Redakcja, El Nuevo Herald / Fight Hub TV

2017-06-15

Dwukrotny mistrz olimpijski Guillermo Rigondeaux (17-0, 11 KO) ciągle ma nadzieję na walkę z innym dwukrotnym triumfatorem igrzysk Wasylem Łomaczenką (8-1, 6 KO).

Kubańczyk jest gotowy zaboksować z Ukraińcem w umownym limicie wagowym, wynoszącym maksymalnie 127 funtów. Sam występuje obecnie w kategorii super koguciej (122 funty), podczas gdy Łomaczenko w super piórkowej (130 funtów).

Rigondeaux darzy wprawdzie Ukraińca respektem, ale podkreśla, że bynajmniej nie jest pod wrażeniem jego umiejętności.

- On mi nie imponuje. Nikt mi nie imponuje. To ja imponuję im, wszyscy boją się ze mną walczyć - oznajmił 36-latek.

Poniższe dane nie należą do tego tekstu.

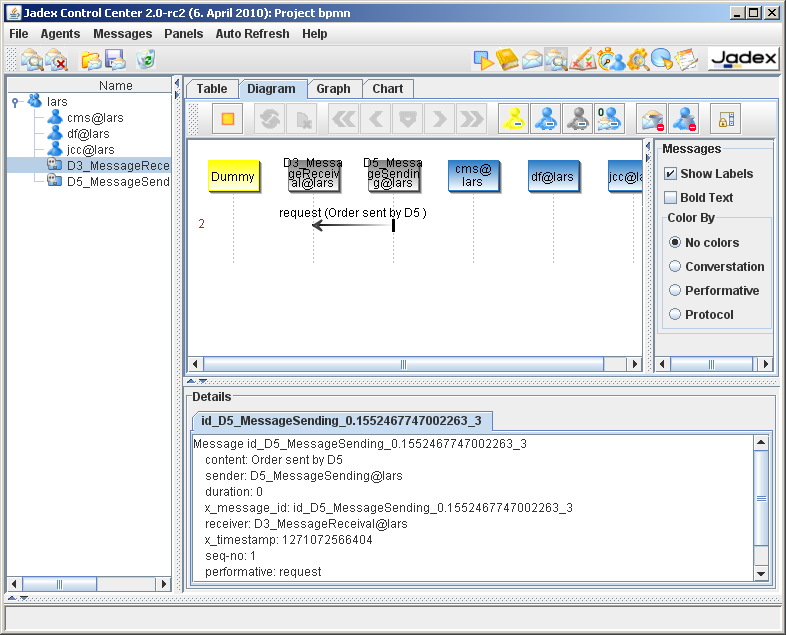The image size is (786, 635).
Task: Click the yellow dummy agent toolbar icon
Action: (514, 120)
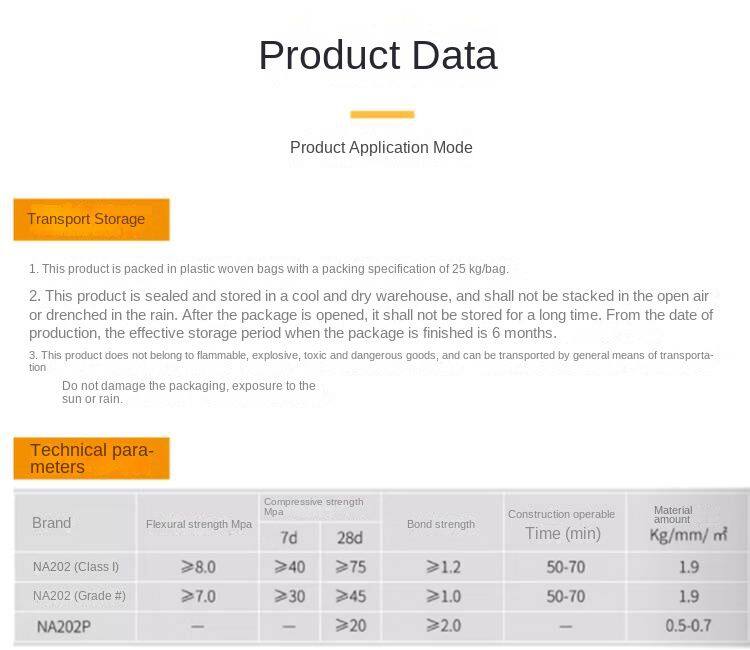750x650 pixels.
Task: Select the Brand column header
Action: coord(52,523)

Pięściarz z gorącej wyspy wróci na ring już w najbliższy weekend w Mandalay Bay w Las Vegas, gdzie wystąpi na gali Ward-Kowaliow. Jego rywalem będzie Moises Flores (25-0, 17 KO), a w stawce znajdą się tytuły WBA Super oraz IBO.

- Muszę przyznać, że Flores zdobył mój szacunek. Zawsze był gotowy podjąć wyzwanie, kiedy pojawiałem się na jego drodze. Po nim przyjdzie pora, by zająć się innymi, tymi, którzy nigdy nie mają czasu, gdy chcę z nimi walczyć - stwierdził "Szakal".

Transmisję z gali w Las Vegas przeprowadzi Polsat Sport. Początek w nocy z soboty na niedzielę o godz. 2:00.